第9話 もやもやの日々
翌日もそのまた次の日も、家事を全速力で終わらせて、授乳室の場所をチェックしつつ、地下鉄巡り、通勤ラッシュの前に切り上げて、夕飯の買い出しをして、帰宅。
お風呂に夕飯、寝かせつけの日々。
モグリンからは1駅につき300円程交通費が支給されるようになったけど1日券(600円)を購入して節約しているため、浮いたお金で優雅なランチを堪能できるようになった……理論上は……。
ベビーカーで子供が昼寝&ベビーカーのまま入店OKな店が空いている。
この2つのフラグを立てない限り、落ち着いて外食するなど不可能なのです。
なので、公園とか、離乳食を食べさせられる施設のあるベビールームやショッピングモールのフードコートなんかで、子供にお昼を食べさせつつ、ハンバーガーとか菓子パンをかじって、お昼を済ませる日々。
そうして、全駅の9割ほど達成できた金曜日の夜。
「明日から3連休でしょ。ちょっと手伝って欲しいことがあるんだけど……」
夕飯を食べながら、私は旦那にそう切り出した。
せっかくの3連休。
できればのんびり過ごしたい。
人の多い都心になど行きたくもない。
……のだが、そうも言っていられない。
モグリンのこととか、ゲートクラッシュとか、秘密にしないといけないことは多々あるけれど、その辺はごまかしつつ、旦那には是非、ベビーカー持ちをしていただきたいのです。
ベビーカー持って階段上れとは言わない。
ただ、階段の下でベビーカーとか荷物とか見ていてくれたらそれでいい!
と思ったんだけど――
「ごめん。3連休はちょっと……」
困惑し、後ろめたそうな顔で目を逸らす。
(浮気か……? やっぱり浮気なのか?)
なんとなく、そう勘ぐってしまう。
夫婦仲は悪くないと思うし、家事にも子育てにも協力的なので、疑いたくはないのだが、それでも見知らぬ美女と親しげに話している様を見てしまっては、疑心暗鬼になってしまう。
今までも休日に仕事があったり、友達と出かけたりしていなかったことはある。
でも、そういう時はわりと早い段階で理由も込みで話してくれていた。
なのに、この誤魔化しよう。
てか、目泳いでるし。
絶対何かある!
(問い詰めたい……けど……)
とはいえ、証拠があるわけじゃないし。
もし本当に浮気なのだとしたら、ここで私が疑っていることがわかったら、ガードが固くなって、ボロを出さなくなるかもしれないし……。
(今はまだ泳がせておこう)
「そっか、じゃあいいよ」
あっさり言って、食器を片づけ始めた。
(今は世界の危機。一家庭の危機などにかまっている暇などな……いわけあるかー!)
思わず、洗っていた箸をぽっきり折ってしまう。
(ゲートクラッシュは一時中断! 明日はこっそり尾行してやる!)
と、その時は息まいてみたものの。
尾行中、ベビーカー使ったら一発でバレるじゃん。
抱っこ紐使って抱っこし続けたとしても、子供泣くじゃん。
比較的大人しく、あまり泣かない娘だが、それでもお腹が空けば泣く、オムツが濡れれば泣く。
(うん。乳児連れで尾行とか無理)
冷静になったら不可能だと判明したので、尾行はあきらめたものの、翌日は朝からうわの空だった。
「はぁ……」
ふたつ、みっつ、ゲートをクラッシュしたものの、次にどこへ行けばいいのか、パッと思いつかない。

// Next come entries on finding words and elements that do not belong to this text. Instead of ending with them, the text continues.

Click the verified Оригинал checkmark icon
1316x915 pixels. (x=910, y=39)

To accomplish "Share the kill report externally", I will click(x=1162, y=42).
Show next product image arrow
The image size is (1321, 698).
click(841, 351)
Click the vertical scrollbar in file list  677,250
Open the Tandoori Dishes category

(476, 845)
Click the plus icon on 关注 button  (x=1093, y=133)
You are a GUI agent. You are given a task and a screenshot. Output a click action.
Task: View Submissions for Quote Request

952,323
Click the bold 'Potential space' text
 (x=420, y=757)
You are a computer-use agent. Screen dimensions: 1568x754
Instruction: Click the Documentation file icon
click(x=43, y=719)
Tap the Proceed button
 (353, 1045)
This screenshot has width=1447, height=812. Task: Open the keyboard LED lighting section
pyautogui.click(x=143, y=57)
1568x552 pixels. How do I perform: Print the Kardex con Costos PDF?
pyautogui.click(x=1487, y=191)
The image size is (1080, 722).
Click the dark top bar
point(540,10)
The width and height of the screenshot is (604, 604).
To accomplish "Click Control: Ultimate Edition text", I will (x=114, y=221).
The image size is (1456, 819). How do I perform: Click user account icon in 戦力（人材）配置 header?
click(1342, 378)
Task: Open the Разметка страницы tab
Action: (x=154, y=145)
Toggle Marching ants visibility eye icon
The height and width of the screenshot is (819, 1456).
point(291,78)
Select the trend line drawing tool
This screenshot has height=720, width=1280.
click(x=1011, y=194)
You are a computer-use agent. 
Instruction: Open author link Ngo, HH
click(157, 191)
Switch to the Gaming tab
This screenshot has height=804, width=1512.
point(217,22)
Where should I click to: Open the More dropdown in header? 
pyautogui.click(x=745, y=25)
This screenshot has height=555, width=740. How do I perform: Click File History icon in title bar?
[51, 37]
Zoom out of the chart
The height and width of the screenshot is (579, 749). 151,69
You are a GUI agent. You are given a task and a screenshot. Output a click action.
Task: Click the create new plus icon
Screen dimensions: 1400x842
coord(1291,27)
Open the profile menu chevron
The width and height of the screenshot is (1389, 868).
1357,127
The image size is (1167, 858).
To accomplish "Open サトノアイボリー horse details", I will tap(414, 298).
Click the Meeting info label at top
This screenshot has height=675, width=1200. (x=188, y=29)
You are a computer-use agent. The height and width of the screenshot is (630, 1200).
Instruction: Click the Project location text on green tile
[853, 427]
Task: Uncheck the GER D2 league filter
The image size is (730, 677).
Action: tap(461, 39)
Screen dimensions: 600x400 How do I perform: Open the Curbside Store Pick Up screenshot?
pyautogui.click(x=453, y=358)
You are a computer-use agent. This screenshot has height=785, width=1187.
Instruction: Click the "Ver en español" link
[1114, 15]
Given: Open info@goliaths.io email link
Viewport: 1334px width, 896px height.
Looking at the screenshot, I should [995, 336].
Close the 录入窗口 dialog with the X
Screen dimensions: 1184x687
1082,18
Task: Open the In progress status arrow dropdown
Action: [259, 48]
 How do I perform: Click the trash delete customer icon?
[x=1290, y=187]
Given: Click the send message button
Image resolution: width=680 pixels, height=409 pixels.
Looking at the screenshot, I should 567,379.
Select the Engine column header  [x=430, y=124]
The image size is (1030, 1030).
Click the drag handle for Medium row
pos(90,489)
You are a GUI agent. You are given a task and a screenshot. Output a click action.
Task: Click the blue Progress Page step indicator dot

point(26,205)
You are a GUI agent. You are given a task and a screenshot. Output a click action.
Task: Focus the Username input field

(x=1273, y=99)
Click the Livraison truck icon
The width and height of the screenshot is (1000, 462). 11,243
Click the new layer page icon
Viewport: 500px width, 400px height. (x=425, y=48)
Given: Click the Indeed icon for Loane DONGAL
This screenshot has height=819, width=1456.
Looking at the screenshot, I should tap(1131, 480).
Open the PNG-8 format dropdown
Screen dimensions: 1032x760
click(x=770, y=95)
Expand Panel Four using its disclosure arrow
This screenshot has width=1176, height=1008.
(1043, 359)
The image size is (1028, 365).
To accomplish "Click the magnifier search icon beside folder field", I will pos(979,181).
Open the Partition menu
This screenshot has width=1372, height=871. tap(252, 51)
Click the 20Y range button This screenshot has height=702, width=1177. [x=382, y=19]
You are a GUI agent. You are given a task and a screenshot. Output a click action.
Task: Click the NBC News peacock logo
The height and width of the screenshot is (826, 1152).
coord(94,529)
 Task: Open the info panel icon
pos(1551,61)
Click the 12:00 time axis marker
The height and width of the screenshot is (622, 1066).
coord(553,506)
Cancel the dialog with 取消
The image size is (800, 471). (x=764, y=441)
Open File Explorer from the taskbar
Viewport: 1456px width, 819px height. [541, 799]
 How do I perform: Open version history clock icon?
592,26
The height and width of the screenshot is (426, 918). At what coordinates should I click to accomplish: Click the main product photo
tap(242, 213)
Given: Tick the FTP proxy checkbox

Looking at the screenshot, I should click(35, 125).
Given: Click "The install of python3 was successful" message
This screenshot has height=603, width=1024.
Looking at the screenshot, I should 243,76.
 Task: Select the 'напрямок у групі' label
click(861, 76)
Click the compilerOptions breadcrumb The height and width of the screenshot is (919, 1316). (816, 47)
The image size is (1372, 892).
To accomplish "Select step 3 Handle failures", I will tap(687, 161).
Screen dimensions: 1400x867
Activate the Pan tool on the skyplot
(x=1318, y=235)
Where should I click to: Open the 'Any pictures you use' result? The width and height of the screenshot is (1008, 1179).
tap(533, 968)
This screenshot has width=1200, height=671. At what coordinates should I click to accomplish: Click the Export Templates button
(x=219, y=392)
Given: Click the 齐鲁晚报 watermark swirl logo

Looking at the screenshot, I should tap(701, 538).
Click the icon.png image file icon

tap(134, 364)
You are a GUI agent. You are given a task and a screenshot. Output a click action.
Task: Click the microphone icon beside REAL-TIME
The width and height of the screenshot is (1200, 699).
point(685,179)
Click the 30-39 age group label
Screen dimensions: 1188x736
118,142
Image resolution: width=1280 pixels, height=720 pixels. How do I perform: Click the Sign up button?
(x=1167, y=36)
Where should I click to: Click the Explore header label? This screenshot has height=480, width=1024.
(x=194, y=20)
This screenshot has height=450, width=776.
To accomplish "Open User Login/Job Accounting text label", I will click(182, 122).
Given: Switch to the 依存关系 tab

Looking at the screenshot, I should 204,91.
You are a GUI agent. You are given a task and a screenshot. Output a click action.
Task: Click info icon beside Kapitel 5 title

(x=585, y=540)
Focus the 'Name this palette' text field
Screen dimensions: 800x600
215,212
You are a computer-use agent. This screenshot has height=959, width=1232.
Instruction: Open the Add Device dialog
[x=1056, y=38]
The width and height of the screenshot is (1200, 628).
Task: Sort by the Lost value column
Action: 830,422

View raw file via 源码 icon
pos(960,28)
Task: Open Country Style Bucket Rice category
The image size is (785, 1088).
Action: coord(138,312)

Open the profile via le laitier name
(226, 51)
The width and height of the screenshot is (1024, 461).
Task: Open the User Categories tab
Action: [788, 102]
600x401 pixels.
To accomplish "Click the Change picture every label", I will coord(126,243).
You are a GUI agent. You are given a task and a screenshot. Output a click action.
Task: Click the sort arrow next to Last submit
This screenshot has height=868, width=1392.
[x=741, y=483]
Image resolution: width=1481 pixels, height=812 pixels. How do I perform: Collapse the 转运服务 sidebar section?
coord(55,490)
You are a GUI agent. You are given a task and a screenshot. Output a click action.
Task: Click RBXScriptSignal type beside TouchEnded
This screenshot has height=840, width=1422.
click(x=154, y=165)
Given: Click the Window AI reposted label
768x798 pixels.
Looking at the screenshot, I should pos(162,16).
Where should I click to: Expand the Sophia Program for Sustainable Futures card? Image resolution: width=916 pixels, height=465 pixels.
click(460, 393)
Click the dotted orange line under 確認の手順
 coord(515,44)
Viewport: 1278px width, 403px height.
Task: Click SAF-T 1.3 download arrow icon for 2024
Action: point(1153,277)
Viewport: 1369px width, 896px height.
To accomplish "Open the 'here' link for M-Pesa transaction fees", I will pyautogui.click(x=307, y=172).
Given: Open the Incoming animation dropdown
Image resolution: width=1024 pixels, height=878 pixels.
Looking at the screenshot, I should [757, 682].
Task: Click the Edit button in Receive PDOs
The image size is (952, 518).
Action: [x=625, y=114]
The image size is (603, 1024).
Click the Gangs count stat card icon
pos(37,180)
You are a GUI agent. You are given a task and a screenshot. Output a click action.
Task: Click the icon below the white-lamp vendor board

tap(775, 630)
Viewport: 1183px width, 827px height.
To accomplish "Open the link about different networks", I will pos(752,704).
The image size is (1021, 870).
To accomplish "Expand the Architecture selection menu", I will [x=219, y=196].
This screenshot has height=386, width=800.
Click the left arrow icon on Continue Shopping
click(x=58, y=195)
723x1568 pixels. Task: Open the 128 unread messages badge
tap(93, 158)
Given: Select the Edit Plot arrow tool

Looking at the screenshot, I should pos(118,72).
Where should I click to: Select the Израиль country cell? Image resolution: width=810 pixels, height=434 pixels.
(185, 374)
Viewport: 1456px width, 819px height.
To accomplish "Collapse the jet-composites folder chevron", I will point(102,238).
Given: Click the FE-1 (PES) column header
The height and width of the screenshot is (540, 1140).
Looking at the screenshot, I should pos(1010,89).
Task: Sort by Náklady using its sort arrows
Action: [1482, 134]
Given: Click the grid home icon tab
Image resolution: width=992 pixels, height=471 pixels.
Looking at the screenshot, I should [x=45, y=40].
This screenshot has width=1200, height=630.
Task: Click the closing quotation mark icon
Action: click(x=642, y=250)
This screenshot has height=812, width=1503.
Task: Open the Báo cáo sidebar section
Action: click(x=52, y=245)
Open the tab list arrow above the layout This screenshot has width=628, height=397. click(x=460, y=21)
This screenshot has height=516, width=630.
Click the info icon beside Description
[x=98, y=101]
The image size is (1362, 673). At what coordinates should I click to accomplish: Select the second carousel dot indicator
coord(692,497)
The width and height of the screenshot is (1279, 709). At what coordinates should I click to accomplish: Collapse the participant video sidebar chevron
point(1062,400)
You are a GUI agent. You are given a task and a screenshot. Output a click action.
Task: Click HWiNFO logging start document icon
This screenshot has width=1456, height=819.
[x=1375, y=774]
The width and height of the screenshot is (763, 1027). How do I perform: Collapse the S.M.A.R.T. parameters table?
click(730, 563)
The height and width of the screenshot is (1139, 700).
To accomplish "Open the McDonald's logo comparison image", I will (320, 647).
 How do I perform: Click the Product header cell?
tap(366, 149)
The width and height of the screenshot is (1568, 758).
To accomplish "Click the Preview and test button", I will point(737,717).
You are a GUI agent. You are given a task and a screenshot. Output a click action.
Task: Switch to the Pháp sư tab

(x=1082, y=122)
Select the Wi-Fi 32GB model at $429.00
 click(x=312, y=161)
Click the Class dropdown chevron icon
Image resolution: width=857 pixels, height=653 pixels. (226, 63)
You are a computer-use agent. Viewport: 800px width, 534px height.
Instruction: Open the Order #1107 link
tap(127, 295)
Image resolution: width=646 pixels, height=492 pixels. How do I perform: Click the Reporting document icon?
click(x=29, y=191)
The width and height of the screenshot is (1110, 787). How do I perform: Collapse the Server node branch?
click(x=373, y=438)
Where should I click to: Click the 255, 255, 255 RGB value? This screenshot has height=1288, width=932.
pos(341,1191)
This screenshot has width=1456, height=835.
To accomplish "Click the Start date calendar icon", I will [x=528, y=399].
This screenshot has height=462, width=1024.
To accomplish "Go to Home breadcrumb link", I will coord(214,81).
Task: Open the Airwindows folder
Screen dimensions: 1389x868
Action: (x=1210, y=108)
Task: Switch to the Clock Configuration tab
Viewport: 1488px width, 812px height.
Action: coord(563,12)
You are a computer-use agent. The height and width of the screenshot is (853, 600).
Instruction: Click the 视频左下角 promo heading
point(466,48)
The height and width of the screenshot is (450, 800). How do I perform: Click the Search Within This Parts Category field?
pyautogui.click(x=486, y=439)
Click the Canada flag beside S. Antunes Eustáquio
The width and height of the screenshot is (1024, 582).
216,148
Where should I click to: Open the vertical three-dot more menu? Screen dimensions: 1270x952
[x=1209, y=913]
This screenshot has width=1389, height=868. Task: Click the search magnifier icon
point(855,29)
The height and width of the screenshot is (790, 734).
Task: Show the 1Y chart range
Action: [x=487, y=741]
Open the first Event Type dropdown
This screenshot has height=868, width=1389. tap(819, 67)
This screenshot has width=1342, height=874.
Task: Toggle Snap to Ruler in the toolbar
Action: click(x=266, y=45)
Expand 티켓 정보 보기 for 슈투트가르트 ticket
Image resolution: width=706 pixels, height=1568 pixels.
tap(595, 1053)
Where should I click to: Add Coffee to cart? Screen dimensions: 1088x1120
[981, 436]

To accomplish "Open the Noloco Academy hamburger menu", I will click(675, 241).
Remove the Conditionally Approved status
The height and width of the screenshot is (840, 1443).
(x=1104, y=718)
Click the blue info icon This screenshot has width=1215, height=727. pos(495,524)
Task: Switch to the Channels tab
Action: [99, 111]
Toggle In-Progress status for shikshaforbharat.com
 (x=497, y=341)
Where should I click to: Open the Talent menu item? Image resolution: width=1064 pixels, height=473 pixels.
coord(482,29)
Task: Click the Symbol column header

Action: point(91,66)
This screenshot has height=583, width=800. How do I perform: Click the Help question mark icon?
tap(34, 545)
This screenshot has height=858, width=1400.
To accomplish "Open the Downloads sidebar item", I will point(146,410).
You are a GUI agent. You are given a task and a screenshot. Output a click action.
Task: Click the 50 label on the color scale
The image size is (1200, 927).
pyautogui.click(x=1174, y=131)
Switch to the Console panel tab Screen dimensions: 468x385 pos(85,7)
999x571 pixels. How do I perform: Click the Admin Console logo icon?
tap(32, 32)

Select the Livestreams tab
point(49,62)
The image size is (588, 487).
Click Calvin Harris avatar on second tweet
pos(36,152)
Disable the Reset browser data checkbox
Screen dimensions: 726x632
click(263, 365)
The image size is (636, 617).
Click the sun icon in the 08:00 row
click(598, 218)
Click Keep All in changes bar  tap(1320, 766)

未クリアの駅がどこかはわかっているが、どうすれば効率よく回れるのか、といったことに頭が働かない。
「ったく、しっかりしろよなー」
「うん」
言い返す気力もない。
「娘ちゃんは寝ちゃったか」
静かだなと思ったら、娘がベビーカーですやすやと眠っていた。
眠っているのなら、今のうちにできるだけ遠く、路線の端の駅まで行っておいて、起きたら、そこから1駅ずつ戻ればいい。
(あと、行ってない駅は……)
そうして、持っていた紙の路線図をぼーっと眺めていると。
「小一時間は起きねぇよな」
モグリンが娘を見ながらぽつりと呟いた。
「ちょいと気になることがあるんで、調べてくらぁ」
などと言ってどこかへ消えてしまった。
まぁ、いてもいなくても大差ないので、娘を連れて電車に乗り、終着駅へ向かった。
(浮気の証拠かぁ……。
どうやって集めよう。GPSをカバンに仕込むとか、いや、高いか。
そういえば、位置情報を共有できるアプリがあったような……)
なんて考えながら、ゲートを探していたら――。
「あっ」
「あ……」
ゲートのあるスタンプラリーのポスターの前で、美女と話し込んでいた旦那と目が合った。